Q: Are athletes immune or more susceptible to developing eating disorders?

Answer:  Athletes are not immune from developing disordered eating behavior.  In fact, a number of studies suggest athletes may be more susceptible to the development of an eating disorder when compared to the non-athlete population.  Eating disorder behavior can range from mild disordered eating to a full blown diagnosis of an eating disorder (anorexia and/or bulimia).  Institutions should view eating disorders as a serious health concern.  An eating disorder can jeopardize the physical and psychological well-being of a student-athlete, affecting not only the athlete’s performance, but the culture and health of his/her team.  It is necessary to first identify those athletes at risk for an eating disorder and then provide them with appropriate medical, psychological, and nutritional care to aid in their recovery.  It is also critical to decide if an athlete is safe to continue competing in their sport, or must have restrictions put on their level of activity.  In order to facilitate cooperation between student-athletes, athletic trainers, coaches, and health- care providers, policies and procedures should be adopted that apply when faced with an athlete with suspected eating disorder.   

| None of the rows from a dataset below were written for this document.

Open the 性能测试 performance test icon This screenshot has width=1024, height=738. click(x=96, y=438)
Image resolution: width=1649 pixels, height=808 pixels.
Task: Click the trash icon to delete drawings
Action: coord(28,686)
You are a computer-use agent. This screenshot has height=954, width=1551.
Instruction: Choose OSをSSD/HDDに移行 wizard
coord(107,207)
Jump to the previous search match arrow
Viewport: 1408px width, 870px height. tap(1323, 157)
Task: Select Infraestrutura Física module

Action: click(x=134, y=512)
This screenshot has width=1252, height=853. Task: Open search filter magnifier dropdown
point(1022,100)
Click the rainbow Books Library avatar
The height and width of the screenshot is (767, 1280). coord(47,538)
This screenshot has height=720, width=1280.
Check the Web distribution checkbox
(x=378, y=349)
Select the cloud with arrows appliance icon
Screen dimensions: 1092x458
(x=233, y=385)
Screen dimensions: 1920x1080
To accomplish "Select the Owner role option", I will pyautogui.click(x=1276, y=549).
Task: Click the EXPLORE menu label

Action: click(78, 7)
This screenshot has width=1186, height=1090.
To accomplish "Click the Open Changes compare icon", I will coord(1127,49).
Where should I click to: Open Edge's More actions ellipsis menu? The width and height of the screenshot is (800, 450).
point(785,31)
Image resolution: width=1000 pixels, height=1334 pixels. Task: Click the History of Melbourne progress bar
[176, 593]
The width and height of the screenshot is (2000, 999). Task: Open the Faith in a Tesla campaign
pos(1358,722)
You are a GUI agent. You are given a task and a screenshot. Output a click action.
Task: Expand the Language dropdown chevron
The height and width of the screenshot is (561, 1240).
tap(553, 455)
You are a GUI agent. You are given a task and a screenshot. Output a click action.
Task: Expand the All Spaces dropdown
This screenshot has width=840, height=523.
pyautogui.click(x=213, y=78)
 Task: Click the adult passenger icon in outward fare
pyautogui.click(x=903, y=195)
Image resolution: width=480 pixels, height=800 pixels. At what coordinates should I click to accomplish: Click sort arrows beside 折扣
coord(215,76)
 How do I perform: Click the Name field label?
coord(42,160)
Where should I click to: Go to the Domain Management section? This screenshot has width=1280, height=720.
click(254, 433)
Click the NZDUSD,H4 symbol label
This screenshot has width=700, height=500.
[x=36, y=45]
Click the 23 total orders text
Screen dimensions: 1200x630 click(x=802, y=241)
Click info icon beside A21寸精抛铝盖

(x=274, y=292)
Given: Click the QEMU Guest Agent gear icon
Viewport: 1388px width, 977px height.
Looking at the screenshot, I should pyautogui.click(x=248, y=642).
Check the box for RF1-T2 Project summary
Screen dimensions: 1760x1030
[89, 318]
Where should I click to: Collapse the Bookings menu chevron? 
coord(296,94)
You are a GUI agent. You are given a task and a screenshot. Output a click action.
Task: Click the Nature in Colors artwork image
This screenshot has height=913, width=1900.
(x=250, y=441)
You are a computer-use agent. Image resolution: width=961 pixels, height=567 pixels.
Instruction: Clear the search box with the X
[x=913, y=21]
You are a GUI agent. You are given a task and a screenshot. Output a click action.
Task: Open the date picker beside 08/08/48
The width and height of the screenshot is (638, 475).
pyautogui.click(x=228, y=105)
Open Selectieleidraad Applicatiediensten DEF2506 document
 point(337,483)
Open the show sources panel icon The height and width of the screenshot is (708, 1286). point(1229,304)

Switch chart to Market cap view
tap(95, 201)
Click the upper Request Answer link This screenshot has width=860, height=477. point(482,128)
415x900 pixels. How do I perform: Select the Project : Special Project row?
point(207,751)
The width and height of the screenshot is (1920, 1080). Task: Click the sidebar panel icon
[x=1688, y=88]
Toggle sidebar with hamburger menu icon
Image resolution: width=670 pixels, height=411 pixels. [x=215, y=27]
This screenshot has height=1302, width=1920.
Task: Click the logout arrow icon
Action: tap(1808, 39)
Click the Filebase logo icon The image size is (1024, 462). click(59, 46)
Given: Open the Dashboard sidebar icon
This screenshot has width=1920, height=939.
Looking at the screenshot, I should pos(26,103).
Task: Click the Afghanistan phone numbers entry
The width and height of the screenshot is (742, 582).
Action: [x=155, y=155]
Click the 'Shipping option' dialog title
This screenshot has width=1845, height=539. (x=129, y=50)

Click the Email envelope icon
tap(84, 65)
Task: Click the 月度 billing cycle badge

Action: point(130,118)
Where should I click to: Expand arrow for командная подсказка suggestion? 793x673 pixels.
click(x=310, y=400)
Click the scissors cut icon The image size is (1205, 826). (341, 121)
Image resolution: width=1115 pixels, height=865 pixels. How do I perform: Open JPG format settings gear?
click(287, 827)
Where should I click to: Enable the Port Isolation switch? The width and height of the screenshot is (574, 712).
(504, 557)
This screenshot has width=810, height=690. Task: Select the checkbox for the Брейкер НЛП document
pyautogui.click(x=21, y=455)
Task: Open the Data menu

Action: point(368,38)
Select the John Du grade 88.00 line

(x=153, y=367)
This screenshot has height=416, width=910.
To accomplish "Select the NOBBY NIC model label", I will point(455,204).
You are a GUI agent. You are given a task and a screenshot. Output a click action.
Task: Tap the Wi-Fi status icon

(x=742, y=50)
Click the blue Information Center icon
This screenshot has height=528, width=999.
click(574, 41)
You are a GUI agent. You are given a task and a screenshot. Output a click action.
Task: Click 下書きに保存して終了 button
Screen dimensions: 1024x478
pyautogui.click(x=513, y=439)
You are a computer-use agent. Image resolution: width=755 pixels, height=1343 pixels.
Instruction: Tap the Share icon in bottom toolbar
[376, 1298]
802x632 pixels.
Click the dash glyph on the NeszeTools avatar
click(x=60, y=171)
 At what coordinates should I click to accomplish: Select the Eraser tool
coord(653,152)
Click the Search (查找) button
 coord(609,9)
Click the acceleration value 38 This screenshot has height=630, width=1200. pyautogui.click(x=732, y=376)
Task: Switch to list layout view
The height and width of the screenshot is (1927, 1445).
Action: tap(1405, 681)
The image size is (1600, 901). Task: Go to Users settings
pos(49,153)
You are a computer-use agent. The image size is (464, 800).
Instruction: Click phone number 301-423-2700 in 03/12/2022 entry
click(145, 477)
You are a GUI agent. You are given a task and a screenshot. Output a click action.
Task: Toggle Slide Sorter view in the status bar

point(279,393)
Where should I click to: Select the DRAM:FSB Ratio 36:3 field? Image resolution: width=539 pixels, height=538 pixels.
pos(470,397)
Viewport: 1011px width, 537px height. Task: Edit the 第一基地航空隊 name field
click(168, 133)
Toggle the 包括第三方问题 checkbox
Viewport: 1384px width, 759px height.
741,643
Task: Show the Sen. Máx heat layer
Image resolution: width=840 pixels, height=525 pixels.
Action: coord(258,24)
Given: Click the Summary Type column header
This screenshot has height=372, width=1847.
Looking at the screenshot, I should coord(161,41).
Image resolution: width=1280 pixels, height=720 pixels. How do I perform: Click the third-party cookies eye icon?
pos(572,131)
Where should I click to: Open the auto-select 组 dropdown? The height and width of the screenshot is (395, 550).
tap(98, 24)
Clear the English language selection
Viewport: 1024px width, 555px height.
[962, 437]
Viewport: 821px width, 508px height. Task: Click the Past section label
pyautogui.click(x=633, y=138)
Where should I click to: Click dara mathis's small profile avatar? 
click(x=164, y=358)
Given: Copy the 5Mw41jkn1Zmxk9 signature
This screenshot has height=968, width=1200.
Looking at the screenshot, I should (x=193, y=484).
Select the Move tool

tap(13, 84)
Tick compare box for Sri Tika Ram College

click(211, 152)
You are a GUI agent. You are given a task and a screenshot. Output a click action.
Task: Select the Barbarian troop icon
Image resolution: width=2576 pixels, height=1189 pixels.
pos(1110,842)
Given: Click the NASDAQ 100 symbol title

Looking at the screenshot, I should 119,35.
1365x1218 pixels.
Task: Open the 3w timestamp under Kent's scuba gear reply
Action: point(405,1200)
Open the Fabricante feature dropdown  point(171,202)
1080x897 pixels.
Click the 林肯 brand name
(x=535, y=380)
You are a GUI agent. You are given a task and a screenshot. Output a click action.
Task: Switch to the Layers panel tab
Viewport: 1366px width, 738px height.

Key elements of such a policy and procedure should include:

  • Prohibiting the weighing of student-athletes in non-weight controlled sports, with the exception of weigh-ins related to high heat conditions and the loss of fluids.
  • Inclusion of a section in the required pre-participation medical screening questionnaire specifically addresses nutrition and eating disorder screening questions.
  • Requiring a training session is conducted at the beginning of the school year for coaches and athletic trainers on identification, referral, and treatment of athletes with eating disorders.
  • Provision for an eating disorder treatment team has been designated with the head athletic trainer serving as athletic department liaison to the team.
  • Comprehensive provisions related to the identification and treatment of eating disorders, including the right to restrict participation of medically unstable athletes.
  • Designation of an administrator who interfaces with medical/psychological service providers in more serious cases regarding athletes with eating disorders, and who is responsible for enforcing eating disorder policy guidelines.